The way in which the curriculum speaks to me or has spoken to me so far in this regard has not been very promising. In becoming a competent professional, there seems to be an unscrupulous emphasis on the products that you deliver rather than the process you undergo.

I believe that it is just not enough to complete a few assignments, learn the names of a few diseases and their causes, and to tick off a basket of case-specific requirements at the end of the year. It is more important to be open to constantly learning and evolving as a professional, which is something that is going to stay and enrich a lifetime of practice. In order to achieve this, I believe that some transitions in thinking need to happen, both at the individual and systemic level.

It is important to realise that a ‘case’ is a person with a psycho-social disability. We must start recognising and respecting their agency to seek and refuse services and regard them as a democratic participant in their care.

How can we then expect a normalisation of mental health outside psy-disciplines? How do we address the stigma outside the classroom if we do not destigmatise the mental health talk and its personal ramifications in the classroom space?

There is also an urgent need to relate to the person’s phenomenology of their psycho-social disability and try to make sense of it through their ways of seeing.

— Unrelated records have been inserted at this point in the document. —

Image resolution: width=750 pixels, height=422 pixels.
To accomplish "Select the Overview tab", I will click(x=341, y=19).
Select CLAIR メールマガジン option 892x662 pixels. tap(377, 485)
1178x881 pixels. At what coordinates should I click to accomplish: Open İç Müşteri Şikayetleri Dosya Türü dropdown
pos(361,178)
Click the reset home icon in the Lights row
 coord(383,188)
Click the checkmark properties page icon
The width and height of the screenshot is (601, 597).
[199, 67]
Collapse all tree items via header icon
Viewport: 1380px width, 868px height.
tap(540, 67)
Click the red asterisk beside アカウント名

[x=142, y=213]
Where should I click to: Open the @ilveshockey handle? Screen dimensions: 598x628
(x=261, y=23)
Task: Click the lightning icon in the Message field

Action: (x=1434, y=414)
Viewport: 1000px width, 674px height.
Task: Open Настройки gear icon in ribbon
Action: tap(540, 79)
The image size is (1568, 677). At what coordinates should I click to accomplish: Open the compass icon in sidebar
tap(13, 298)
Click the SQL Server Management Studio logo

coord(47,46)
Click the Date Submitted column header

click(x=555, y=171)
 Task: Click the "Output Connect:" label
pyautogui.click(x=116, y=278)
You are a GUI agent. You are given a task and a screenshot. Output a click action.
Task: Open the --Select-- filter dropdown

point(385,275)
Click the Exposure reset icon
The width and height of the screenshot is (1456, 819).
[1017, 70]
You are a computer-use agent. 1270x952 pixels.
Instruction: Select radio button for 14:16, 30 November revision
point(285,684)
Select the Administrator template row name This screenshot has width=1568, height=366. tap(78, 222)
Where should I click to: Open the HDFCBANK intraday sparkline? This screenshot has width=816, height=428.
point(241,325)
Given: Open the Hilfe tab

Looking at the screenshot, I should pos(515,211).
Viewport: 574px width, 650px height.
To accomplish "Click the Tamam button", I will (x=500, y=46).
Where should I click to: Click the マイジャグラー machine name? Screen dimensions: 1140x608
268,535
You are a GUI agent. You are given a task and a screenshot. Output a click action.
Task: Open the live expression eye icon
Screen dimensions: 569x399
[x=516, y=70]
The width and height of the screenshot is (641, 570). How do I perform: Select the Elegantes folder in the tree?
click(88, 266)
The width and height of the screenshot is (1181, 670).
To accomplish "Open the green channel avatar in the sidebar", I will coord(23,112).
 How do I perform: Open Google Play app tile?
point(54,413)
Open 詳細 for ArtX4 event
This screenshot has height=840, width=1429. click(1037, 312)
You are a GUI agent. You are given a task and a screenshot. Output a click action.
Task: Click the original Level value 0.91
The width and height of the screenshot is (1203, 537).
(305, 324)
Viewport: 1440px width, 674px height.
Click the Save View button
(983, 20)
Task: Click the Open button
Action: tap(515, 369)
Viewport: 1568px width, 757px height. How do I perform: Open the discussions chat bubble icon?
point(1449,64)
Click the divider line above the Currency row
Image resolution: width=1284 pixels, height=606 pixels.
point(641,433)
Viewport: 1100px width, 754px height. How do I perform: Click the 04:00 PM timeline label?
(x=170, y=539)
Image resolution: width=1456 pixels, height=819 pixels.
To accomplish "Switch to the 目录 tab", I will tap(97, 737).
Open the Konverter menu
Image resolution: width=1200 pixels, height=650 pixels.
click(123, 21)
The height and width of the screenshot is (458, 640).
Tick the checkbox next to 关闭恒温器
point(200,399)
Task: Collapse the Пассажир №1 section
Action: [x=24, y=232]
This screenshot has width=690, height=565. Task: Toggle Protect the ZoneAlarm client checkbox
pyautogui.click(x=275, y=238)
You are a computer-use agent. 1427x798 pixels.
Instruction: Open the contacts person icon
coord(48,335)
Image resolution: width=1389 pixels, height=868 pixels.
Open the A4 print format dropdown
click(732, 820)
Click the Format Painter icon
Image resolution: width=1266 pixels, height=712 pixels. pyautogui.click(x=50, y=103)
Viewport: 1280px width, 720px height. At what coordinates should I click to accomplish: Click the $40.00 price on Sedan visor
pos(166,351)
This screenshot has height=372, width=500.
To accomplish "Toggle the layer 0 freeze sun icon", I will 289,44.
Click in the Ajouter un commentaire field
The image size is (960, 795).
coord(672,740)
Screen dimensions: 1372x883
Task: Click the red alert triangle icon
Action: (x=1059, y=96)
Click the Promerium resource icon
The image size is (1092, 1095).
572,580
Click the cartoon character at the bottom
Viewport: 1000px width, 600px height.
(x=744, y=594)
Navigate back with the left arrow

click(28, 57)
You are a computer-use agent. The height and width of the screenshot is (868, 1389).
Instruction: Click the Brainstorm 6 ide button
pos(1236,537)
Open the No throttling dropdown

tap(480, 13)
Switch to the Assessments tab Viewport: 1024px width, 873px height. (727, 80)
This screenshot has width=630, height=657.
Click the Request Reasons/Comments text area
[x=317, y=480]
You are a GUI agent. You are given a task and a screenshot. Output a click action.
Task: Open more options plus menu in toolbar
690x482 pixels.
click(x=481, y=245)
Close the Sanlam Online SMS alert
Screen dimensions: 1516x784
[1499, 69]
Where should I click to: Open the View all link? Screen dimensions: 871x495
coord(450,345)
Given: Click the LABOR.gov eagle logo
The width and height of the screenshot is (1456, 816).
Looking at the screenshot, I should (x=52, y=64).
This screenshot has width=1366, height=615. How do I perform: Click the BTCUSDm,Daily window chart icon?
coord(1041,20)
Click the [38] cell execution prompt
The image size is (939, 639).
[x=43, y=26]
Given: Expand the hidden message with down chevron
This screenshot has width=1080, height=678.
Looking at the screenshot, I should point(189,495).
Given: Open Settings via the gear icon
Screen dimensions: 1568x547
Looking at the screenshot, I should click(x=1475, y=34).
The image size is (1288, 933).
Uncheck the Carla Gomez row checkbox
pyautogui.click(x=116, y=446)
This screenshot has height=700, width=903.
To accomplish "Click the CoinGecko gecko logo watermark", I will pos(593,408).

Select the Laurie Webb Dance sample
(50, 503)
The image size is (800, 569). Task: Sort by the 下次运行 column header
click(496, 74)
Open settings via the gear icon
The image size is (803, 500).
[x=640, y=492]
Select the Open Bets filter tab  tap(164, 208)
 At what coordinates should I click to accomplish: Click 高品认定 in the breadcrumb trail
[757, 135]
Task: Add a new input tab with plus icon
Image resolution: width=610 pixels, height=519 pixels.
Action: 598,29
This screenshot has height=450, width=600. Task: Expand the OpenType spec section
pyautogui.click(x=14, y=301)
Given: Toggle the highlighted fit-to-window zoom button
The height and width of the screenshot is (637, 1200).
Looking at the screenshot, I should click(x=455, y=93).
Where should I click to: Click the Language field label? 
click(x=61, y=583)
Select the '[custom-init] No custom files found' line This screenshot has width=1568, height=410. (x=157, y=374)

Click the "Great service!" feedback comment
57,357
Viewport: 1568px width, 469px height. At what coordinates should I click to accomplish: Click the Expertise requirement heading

The way we look at a clinician’s report also needs to change. A trainee is often expected to think of it as an end to fetch marks and secure conference presentations instead of looking at it as a means to make necessary services and resources accessible to a person with a psycho-social disability.

Persons with mental illnesses are not puppets at our mercy. If that regard is absent even in higher education, I do not know when this perspective will ever manifest itself in practice. The call needs to come from the system itself. It is the system that needs to reflect this ethos.

Additionally, I cannot help but be worried about the uncertainty of the times. The haunting nature of a pandemic coupled with global state-endorsed quarantine and social distancing measures have surely evinced the need for community-based interventions. This must goad us to relook at mental healthcare systems and reflect on what more we can offer beyond the confines of our private clinics. This is also probably a good moment to unlearn and learn new ways of doing things. I shall, therefore, conclude with a couple of questions to deliberate on:

As a section of healthcare that focuses on invisible illnesses, how do we make ourselves resourceful as front-line workers in these trying times? What does a pandemic with its social ramifications mean for a person living with a psycho-social disability? How does a pandemic impact the mental health of the ‘normal’? How does technology aid us in offering a mode of care? Also, in the context of the widespread poverty and sharp inequality in the Indian subcontinent, in the face of a nation-wide lockdown that has continued for weeks, and in the absence of basic essentials for certain communities, is it a luxury to be able to think of mental health? In addition to that, how is the mental health of the average Indian citizen negotiated in terms of social locations of caste, class, religion, sexuality, gender, geographical area, and so on and so forth?

If these reflections do not unnerve you (considering the present state of affairs, they should!), unlearn your armchair complacency. That would probably do the nation some good.

Aritra Chatterjee (preferred pronoun: she/they) is an Mphil trainee in Clinical Psychology based in Kolkata, India. Their primary area of research interest lies in the area of LGBT+ mental health care. Their access to mental healthcare spaces both as a service-user and as an aspiring professional has been experientially coloured by their GSM identity. This also makes them particularly keen towards developing a social justice orientation to address multiple forms of marginalization in systems of mental healthcare.